» **SOURCE TEXT**:

Getting through the Gates: Travel and Transphobia

January 26


After reading much of Trans Liberation today, I’m thinking about travel, transphobia, and colonialism. I’m lingering on your love of/yearning for travel but inability to actually engage in international travel the way many non-trans individuals can. I wanted to also talk about colonialism and the ways in which tourism (mostly by more affluent individuals from wealthier countries) can be its own form of imperialism, but I’ll limit my focus to airports today.

During your address to the Texas “T” (transgender) Party in 1997, you talked about your struggles with M-or-F boxes on document applications, sharing:

I would like to live in a world in which I would be described as “Les Feinberg.” But I live in a society in which I will never fit either of the little stick figures on public bathrooms signs, and I cannot shoehorn myself into either the “M” or “F” box on document applications.

…So I – and millions like me – are caught in a social contradiction. It’s legally accurate to check off the “F” on my driver’s license permit. But imagine if a state trooper stops me for a taillight violation. He (they have always been he in my experience) sees on “F” on my license but when he shines his flashlight on my face he sees an “M.” Now I’m in the middle of a nightmare over a traffic infraction. So I marked down “M” on my driver’s license application for my own safety. I can be fined and jailed for that simple checkmark with my pen.

I am someone who loves to travel. There isn’t a single spot on this planet I don’t long to see and explore. But the M-or-F boxes on passport applications kept me under virtual “house arrest” in this country for most of my life. (20)

You ended up ordering a short-form birth certificate without a gender box which enabled you to apply for a passport as a “M” with your gender ambiguous birth name. In that moment, you became a felon. But, you declared,

I’m not afraid. If I am arrested at any time because of my identification papers, I’ll let our communities everywhere know. We are all vulnerable where our identification documents are concerned. I think we could make a hell of a fight out of such an arrest by demanding the M-or-F boxes be removed from documents like passports and driver’s licenses. (21)

I have many privileges, Les, including past experiences traveling overseas. As a child, I studied Japanese in an immersion program in Portland* Public Schools. With the help of years-long fundraising efforts, my classmates and I were able to travel to Japan twice. Once at the end of fifth grade, and once in eight grade for a short research residency. I turned 11 during the first trip. I was 13 during the second.

Entries excerpted from a collection:
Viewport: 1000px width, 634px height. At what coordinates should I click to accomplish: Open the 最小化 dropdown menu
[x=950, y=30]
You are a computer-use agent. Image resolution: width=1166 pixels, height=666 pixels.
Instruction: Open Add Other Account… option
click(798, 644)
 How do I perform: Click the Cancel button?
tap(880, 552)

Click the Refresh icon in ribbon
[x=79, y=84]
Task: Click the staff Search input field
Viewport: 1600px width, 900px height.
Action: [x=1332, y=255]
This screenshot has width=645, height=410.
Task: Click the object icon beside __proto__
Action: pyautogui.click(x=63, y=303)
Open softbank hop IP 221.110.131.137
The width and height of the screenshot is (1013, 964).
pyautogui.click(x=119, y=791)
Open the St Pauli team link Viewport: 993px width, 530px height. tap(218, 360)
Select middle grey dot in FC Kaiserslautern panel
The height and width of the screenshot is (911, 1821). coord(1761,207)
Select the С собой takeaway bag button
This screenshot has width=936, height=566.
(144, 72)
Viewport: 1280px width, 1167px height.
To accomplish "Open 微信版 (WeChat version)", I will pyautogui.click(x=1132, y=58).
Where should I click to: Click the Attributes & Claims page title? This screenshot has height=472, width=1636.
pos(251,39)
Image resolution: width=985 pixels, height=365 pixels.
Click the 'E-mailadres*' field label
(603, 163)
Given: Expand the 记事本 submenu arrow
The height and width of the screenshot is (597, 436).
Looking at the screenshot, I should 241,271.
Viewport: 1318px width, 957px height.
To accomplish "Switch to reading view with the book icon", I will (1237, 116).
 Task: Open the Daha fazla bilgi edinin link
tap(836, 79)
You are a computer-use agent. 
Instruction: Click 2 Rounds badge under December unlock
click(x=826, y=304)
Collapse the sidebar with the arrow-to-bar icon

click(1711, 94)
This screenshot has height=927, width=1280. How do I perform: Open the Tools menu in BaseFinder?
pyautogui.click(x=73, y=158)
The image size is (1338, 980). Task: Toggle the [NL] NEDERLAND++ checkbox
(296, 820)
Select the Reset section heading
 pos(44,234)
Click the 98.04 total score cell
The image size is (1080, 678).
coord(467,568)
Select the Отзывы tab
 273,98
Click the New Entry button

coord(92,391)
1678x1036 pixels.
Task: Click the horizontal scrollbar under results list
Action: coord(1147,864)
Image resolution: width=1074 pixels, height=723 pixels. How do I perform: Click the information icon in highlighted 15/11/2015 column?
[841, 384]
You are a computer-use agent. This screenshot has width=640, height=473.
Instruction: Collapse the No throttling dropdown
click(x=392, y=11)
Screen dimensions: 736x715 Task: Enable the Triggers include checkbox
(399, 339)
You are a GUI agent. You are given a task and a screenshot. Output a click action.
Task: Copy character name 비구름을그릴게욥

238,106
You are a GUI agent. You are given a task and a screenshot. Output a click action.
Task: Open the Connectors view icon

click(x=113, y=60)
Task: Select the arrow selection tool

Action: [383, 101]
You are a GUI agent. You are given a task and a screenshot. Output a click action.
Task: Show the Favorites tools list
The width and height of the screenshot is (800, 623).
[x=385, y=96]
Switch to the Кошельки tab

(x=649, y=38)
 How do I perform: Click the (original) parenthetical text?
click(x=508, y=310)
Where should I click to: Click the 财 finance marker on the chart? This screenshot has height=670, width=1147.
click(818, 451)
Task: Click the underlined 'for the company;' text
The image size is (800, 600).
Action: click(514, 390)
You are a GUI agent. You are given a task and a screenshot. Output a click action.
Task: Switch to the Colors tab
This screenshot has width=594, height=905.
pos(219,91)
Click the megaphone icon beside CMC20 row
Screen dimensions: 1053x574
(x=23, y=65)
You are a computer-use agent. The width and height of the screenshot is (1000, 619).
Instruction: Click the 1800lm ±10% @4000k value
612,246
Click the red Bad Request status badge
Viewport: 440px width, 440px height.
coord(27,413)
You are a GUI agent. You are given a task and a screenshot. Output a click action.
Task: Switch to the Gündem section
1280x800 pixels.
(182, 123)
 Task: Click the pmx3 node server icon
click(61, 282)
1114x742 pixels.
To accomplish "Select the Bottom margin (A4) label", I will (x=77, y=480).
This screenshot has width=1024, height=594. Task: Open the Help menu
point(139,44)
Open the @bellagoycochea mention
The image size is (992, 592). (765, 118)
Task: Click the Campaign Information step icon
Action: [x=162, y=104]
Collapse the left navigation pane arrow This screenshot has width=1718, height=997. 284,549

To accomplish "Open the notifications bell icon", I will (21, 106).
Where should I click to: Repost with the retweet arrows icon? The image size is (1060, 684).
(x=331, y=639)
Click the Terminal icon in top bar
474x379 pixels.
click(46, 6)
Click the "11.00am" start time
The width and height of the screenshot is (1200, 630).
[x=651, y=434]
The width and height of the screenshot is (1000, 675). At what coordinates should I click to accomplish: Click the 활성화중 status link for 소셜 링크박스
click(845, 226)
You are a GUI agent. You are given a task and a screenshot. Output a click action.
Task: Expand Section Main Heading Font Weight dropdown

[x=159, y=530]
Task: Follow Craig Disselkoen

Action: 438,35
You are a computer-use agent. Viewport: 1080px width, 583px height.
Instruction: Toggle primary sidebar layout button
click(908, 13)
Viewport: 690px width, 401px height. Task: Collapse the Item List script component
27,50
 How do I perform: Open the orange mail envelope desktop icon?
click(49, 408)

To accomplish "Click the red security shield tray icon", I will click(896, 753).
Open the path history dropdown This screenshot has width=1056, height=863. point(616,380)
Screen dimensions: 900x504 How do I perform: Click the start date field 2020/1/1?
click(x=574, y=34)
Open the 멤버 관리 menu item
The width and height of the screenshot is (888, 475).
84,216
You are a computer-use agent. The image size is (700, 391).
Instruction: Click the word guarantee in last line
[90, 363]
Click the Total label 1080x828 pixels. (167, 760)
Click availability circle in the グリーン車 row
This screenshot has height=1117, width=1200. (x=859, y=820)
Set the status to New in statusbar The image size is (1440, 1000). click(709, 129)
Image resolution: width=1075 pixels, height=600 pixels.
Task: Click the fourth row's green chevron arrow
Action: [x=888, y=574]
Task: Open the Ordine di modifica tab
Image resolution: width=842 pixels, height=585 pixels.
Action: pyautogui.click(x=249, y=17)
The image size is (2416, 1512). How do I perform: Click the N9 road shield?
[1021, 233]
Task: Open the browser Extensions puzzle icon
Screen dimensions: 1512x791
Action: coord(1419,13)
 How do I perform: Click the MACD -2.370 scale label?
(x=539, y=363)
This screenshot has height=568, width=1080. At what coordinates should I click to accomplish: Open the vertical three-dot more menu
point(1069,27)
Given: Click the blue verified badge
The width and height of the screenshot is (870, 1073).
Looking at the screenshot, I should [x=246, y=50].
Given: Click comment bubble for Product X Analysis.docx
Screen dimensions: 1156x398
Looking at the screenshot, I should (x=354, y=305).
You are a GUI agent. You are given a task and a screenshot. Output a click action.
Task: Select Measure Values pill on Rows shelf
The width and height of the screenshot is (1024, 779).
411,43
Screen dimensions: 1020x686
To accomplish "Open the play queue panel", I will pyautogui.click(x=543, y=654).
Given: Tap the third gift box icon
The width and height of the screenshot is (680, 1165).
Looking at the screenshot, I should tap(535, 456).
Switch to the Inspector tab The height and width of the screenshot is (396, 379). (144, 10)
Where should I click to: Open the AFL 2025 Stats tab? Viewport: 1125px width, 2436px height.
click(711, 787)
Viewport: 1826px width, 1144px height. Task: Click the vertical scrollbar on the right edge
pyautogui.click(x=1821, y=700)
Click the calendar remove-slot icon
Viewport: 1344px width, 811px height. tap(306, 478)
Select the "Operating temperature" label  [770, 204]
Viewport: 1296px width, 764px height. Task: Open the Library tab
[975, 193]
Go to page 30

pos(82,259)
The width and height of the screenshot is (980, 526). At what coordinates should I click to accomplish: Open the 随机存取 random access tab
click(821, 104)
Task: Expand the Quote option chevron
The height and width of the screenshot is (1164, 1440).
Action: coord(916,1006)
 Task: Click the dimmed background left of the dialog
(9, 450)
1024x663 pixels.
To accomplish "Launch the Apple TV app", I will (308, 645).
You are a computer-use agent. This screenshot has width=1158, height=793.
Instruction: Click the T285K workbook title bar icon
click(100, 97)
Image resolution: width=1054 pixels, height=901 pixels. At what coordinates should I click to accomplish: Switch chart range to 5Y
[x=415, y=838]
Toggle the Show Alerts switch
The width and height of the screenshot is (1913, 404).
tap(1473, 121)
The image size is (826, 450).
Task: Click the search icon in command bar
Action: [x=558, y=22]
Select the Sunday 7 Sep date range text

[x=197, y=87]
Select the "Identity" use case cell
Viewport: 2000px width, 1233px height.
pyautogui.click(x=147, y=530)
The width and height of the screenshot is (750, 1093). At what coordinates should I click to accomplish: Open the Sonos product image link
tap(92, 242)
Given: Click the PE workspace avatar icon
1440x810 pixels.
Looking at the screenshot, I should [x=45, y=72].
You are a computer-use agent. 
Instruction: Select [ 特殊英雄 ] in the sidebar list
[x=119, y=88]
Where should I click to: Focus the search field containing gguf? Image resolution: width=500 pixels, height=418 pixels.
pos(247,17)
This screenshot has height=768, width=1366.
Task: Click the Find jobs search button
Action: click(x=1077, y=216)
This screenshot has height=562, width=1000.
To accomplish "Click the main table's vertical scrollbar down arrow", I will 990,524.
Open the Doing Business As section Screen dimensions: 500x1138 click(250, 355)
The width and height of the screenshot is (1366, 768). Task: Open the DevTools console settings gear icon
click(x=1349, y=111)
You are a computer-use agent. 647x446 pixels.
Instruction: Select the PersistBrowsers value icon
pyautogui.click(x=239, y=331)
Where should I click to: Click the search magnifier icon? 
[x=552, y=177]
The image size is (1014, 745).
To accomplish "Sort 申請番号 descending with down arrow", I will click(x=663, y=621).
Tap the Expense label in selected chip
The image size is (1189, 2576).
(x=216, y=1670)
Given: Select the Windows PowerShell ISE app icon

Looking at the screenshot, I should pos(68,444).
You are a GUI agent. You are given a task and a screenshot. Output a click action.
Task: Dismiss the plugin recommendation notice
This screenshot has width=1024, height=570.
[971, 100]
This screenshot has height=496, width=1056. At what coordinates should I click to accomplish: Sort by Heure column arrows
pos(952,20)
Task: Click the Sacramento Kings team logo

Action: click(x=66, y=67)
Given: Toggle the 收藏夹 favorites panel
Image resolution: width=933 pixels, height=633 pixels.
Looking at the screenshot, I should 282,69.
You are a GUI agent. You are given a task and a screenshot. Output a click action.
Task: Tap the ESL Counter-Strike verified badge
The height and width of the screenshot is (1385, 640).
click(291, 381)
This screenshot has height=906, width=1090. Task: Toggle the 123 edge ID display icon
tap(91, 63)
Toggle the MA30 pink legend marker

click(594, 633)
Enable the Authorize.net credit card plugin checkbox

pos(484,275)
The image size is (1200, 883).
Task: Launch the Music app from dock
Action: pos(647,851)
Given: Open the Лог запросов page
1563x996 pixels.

» **TASK REQUIREMENTS**:
[a] According to the piece on travel and transphobia, in what year did Feinberg address the Texas “T” Party?
[b] Quote the piece on travel and transphobia from "I am someone" up to and including "driver’s licenses. (21)".
These entries were taken from a different source.

» **TASK SOLUTIONS**:
[a] 1997

[b]
I am someone who loves to travel. There isn’t a single spot on this planet I don’t long to see and explore. But the M-or-F boxes on passport applications kept me under virtual “house arrest” in this country for most of my life. (20)

You ended up ordering a short-form birth certificate without a gender box which enabled you to apply for a passport as a “M” with your gender ambiguous birth name. In that moment, you became a felon. But, you declared,

I’m not afraid. If I am arrested at any time because of my identification papers, I’ll let our communities everywhere know. We are all vulnerable where our identification documents are concerned. I think we could make a hell of a fight out of such an arrest by demanding the M-or-F boxes be removed from documents like passports and driver’s licenses. (21)